Jaap van Zessen van Buzzcapture over aandachtspunten bij de integratie van de social listening tool binnen de organisatie:

Als de keuze voor een tool gemaakt is, is het belangrijk (minimaal) één persoon verantwoordelijk te maken voor monitoring. Deze persoon moet dedicated, gedreven en proactief zijn, en natuurlijk een passie hebben voor social media. Vaak gebeurt het dat een monitoring tool wordt aanschaft en hier vervolgens weinig mee gebeurt omdat het bij niemand 'echt thuishoort'. Daarom is het belangrijk monitoring op te nemen in de taakomschrijving van de werknemer. Aan deze persoon is het de uitdaging om binnen de organisatie mensen van verschillende afdelingen enthousiast te maken en de waarde van social media en het monitoren hiervan over te brengen. Dit kan door relevante of eventueel confronterende informatie aan te leveren, met een voorstel van wat je hier nu aan/mee kunt doen.

Doelen stellen en meetbaar maken

Doelen stellen kan breder dan alleen financieel gedreven doelen. Forrester gaf eerder vier perspectieven aan om naar doelen en meten te kijken. Doelen kunnen op verschillende niveaus worden gesteld: bereik, sentiment, engagement, conversie, het verkleinen van PR risico’s of het creëren van pr-kansen en doelen op het gebied van klanttevredenheid. Doelen formuleren is één, maar ze moeten ook meetbaar zijn. Hierbij het aloude SMART-principe hanteren is nog steeds levensvatbaar:

  • Doelen specifiek maken: waar wil je precies een verandering in meten? Bijvoorbeeld klachten, wat voor soort klachten? Bij welke doelgroep en via welk kanaal?

  • Doelen meetbaar maken: het gaat om het aantonen van de omvang van de verandering.

  • Doelen realistisch maken: is er sprake van een realistisch en geloofwaardig doel gezien de marktomstandigheden, de mogelijkheden qua budget en mankracht?

  • Doelen acceptabel maken: is er voldoende draagvlak voor de doelen? Houd rekening met de omgeving. Je hoeft het niet helemaal eens te zijn maar hiernaar luisteren is wel een vereiste.

  • Doelen tijdgebonden maken: binnen welke periode willen we iets veranderd zien?

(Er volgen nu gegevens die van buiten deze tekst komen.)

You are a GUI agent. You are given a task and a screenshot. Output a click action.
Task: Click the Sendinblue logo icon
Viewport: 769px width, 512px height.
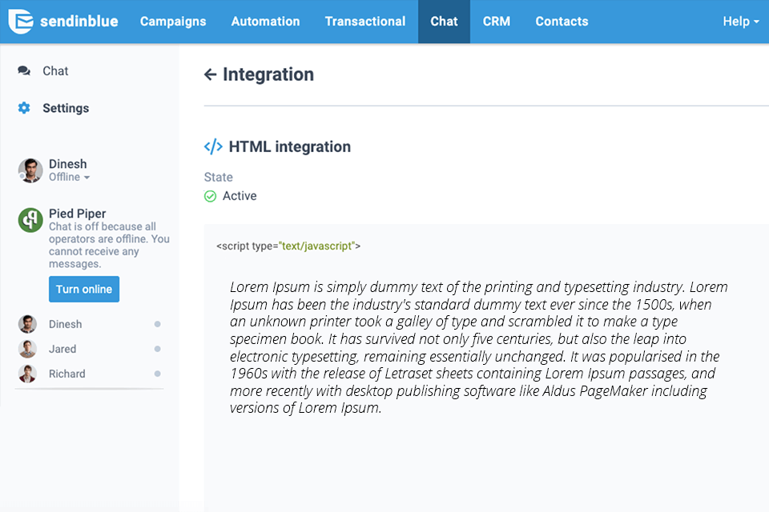22,22
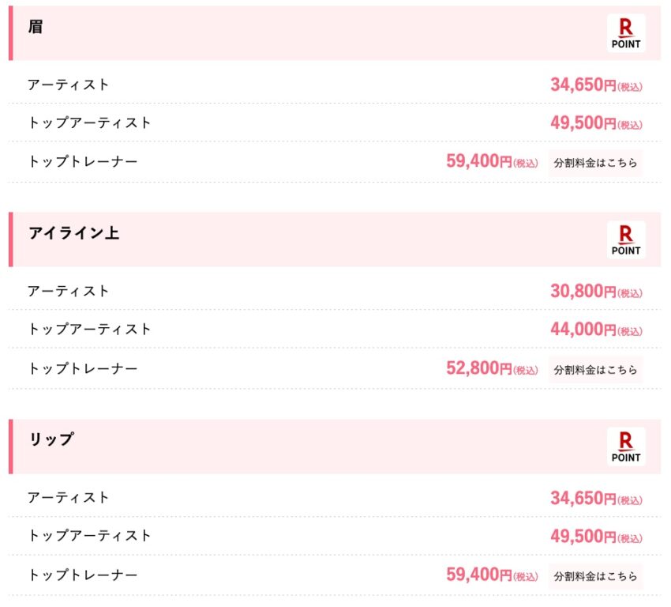This screenshot has height=607, width=671.
Task: Click アーティスト row under リップ
Action: 335,498
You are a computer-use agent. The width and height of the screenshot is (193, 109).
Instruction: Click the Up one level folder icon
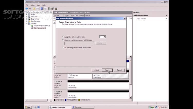(34, 9)
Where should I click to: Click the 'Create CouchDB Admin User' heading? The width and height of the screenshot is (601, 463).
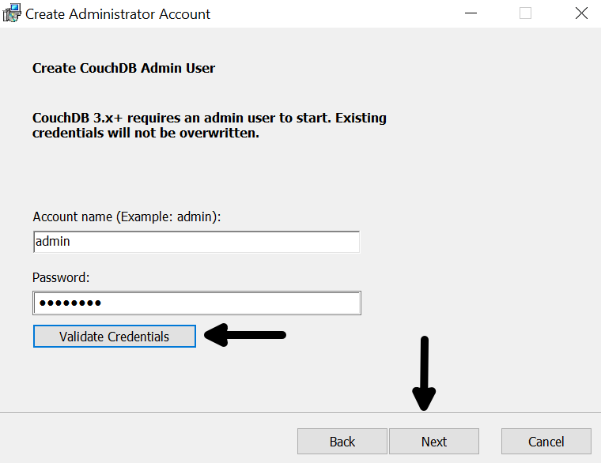coord(123,68)
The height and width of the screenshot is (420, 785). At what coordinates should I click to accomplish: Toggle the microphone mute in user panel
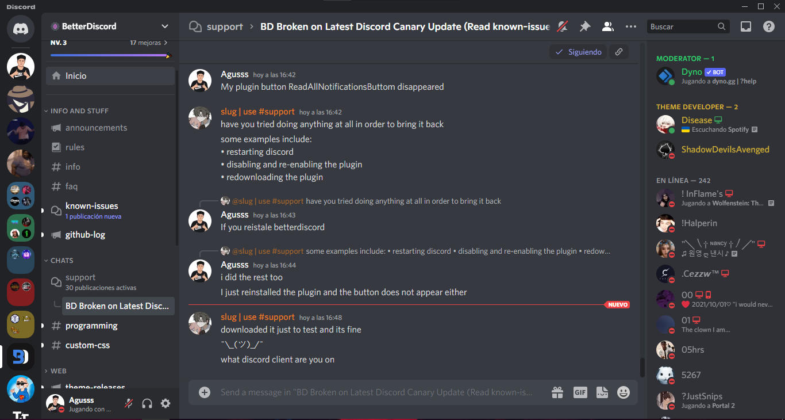pos(129,403)
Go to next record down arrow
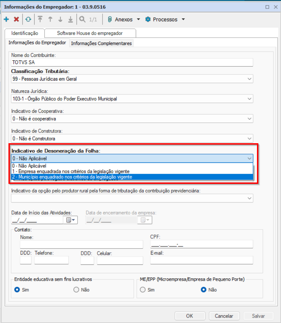281x323 pixels. [x=60, y=20]
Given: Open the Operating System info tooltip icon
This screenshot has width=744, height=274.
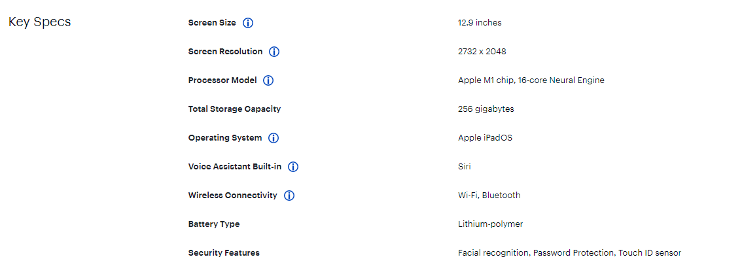Looking at the screenshot, I should (274, 138).
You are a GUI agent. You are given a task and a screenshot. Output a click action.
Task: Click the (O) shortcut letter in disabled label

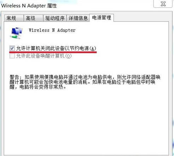(x=68, y=56)
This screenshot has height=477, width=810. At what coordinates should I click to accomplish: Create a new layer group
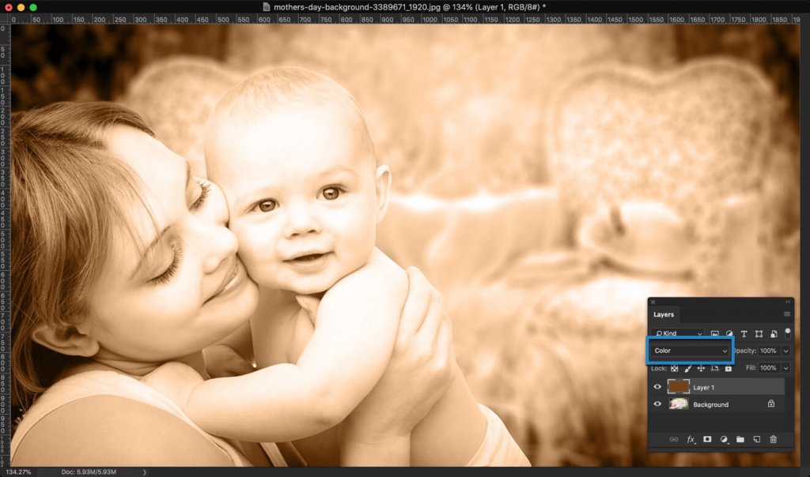[739, 439]
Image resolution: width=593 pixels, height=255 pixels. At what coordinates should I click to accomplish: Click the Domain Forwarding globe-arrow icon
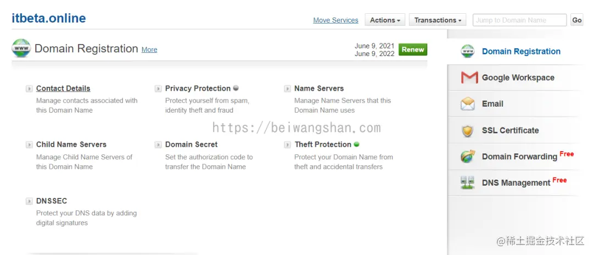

Met name op het gebied van het stellen van realistische doelen valt nog veel te winnen. Een van de communicatiedirecteuren verwoordde dit zeer treffend: “Denk groot maar begin klein”. Wij adviseren te beginnen met kleine stappen. Je moet gewoon starten en business cases ontwikkelen voor de c-suite. Stel hierbij ‘kleine’, realistische en dus haalbare doelen. Dit is goed voor het moraal, resultaat stimuleert immers om verder te gaan.

De doelstellingen voor ORM zijn idealiter gekoppeld aan de organisatiedoelstellingen. Meten kan ook met analysetools als die van Mediainjection. Zo kan de bijdrage van online reputatiemanagement aan de bedrijfsresultaten beter inzichtelijk worden gemaakt. Zie voor een interessante visie op meten en ROI ook de blogs van Oliver Blanchard en JP de Clerck.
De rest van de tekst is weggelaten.